I think that your music—this goes back to the Christian iconography question---I think your music has a lot of American imagery in your music that makes it a good backdrop for travel scenes and it feels familiar, but it’s not the same songs you hear every time you see someone driving across the country in a movie.

Right.  Also, I think there is a contemplative nature, like we were talking about earlier, in the songs.  And I can imagine when you are hitch hiking you have a lot of time to contemplate.  That’s a strong Americana image going back to on the road where traveling around and not knowing where you’re going next and deciding it along the way is part of the process of personal exploration.  I guess my music suits that a little bit.

So, 2013, you have a new duets album coming out, possibly a new solo album coming out possibly a new marriage coming up.  Any other plans.

I think that should keep me pretty busy.

One last question for the Austin insiders:  Who’s more fun to share a stage with Kinky Friedman or Billy Joe Shaver?

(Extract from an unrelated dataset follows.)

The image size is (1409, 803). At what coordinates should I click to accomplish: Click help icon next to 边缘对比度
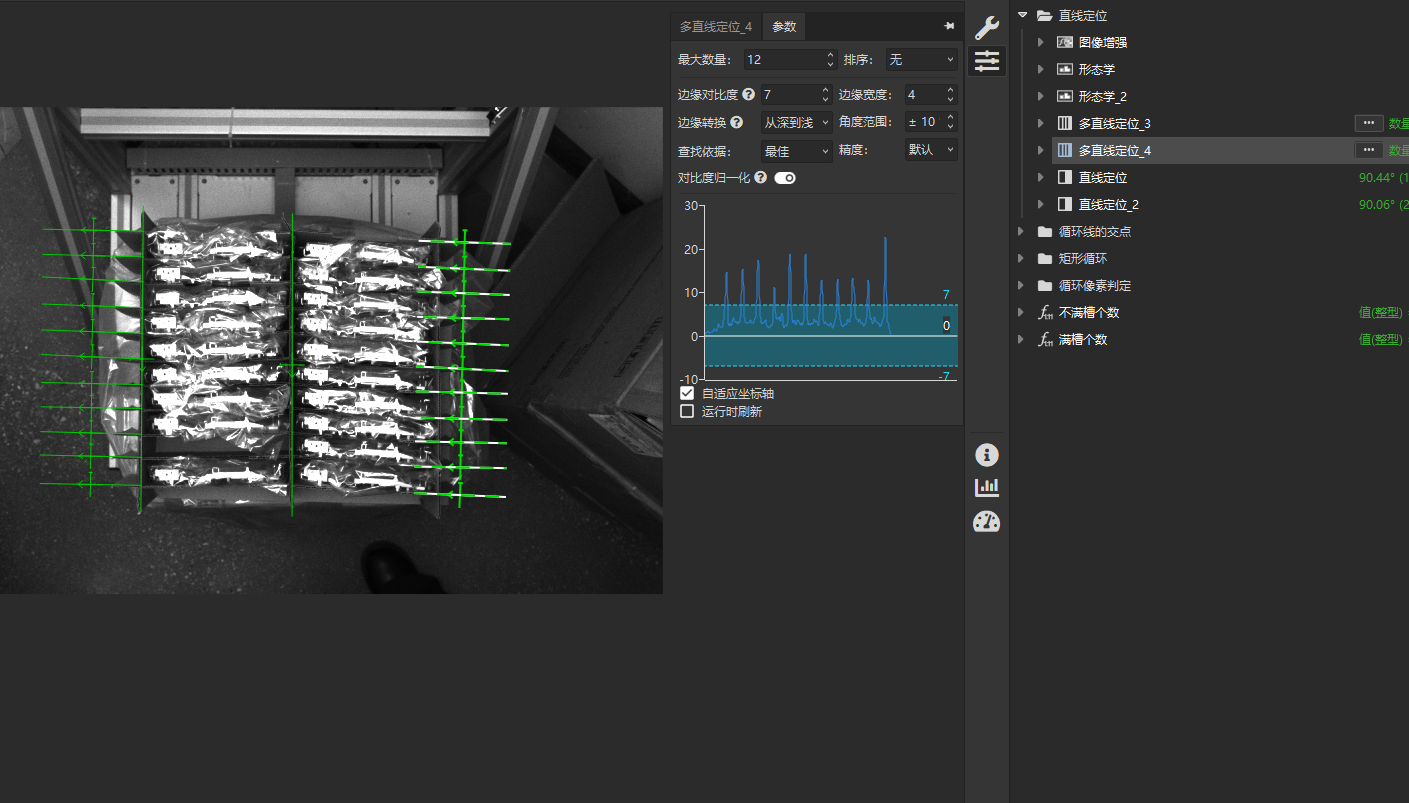click(x=748, y=95)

I played a show with both of them, together.  The only time I ever shared a stage with either, I did three shows with both of them.  Who’s better to share a stage with?  They’re so different.  I enjoyed both of them.  Kinky because everything was light and he never took anything too seriously and you never knew what was coming at you next with him.  The Kinky Friedman that the audience knows, from my experience, is the Kinky Friedman you get pretty much all the time.  Billy Joe Shaver is just this sort of deep, spiritual pool who is very genuine and open to me.  You meet some of these guys and they won’t give you the time of day, but he was very nice to me about my music.  Where Kinky is this huge character with these caricatures, Billy Joe’s stuff is this super genuine, deep stuff.  And I really appreciated that.